◆ PROBLEM DETAILS:
Exactly the lines below starting at the line with "The height and" and ending at the line with "Given: Toggle Shadows grading eye visibility" are wanted, with both ends included. Leave out the pictures and add no other lines.

◆ RECORD SET:
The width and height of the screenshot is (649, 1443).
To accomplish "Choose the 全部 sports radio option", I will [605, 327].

...

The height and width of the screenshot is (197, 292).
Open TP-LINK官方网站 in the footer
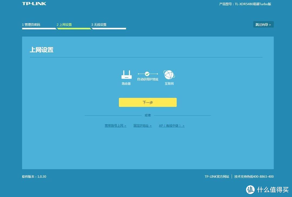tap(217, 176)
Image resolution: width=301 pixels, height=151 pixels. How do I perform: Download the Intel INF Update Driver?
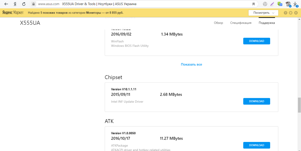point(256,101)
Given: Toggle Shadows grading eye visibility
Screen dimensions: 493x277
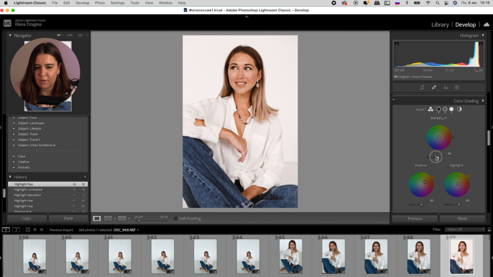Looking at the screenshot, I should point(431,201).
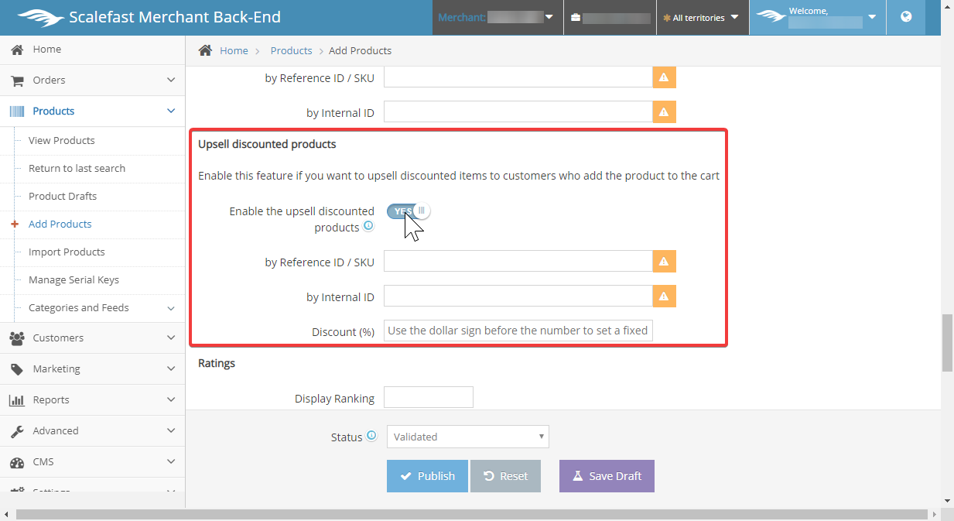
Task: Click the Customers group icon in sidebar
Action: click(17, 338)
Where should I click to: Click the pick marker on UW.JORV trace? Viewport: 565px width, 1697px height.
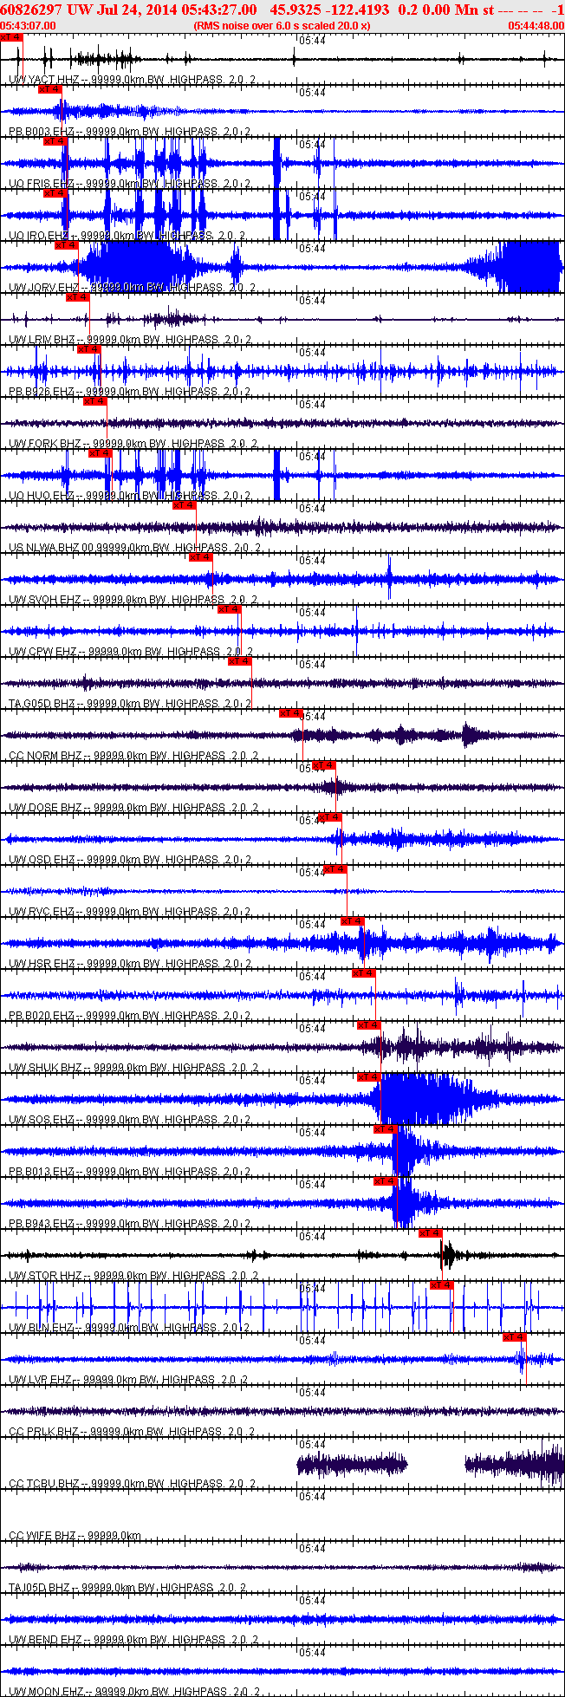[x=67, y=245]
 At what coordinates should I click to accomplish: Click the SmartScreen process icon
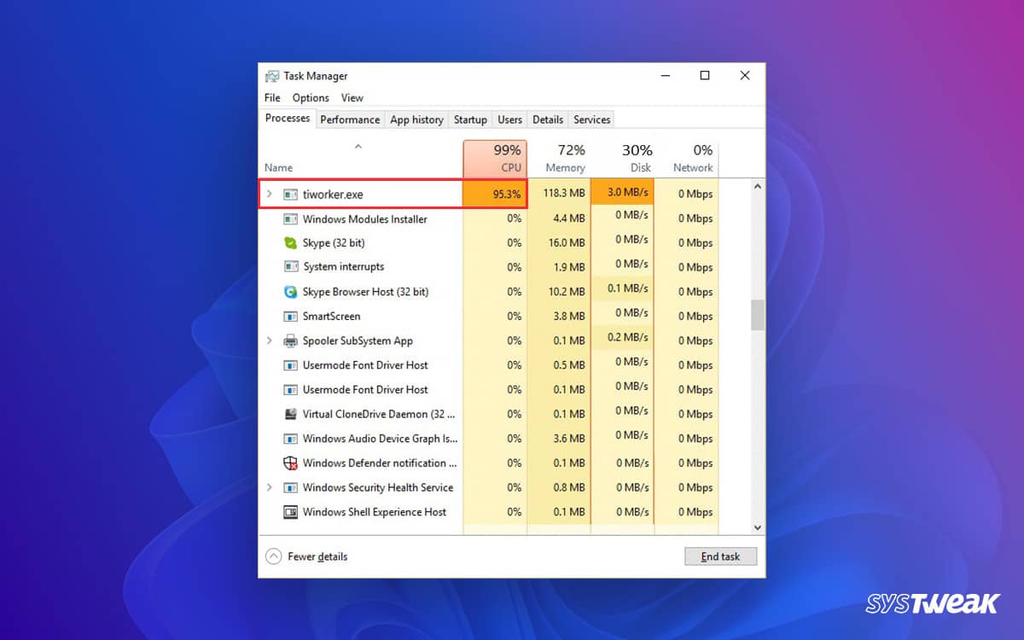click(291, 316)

◆ REPLY TO THE EXERCISE:
The height and width of the screenshot is (197, 292).
Open TP-LINK官方网站 in the footer
tap(217, 176)
Image resolution: width=301 pixels, height=151 pixels. How do I perform: Download the Intel INF Update Driver?
point(256,101)
Given: Toggle Shadows grading eye visibility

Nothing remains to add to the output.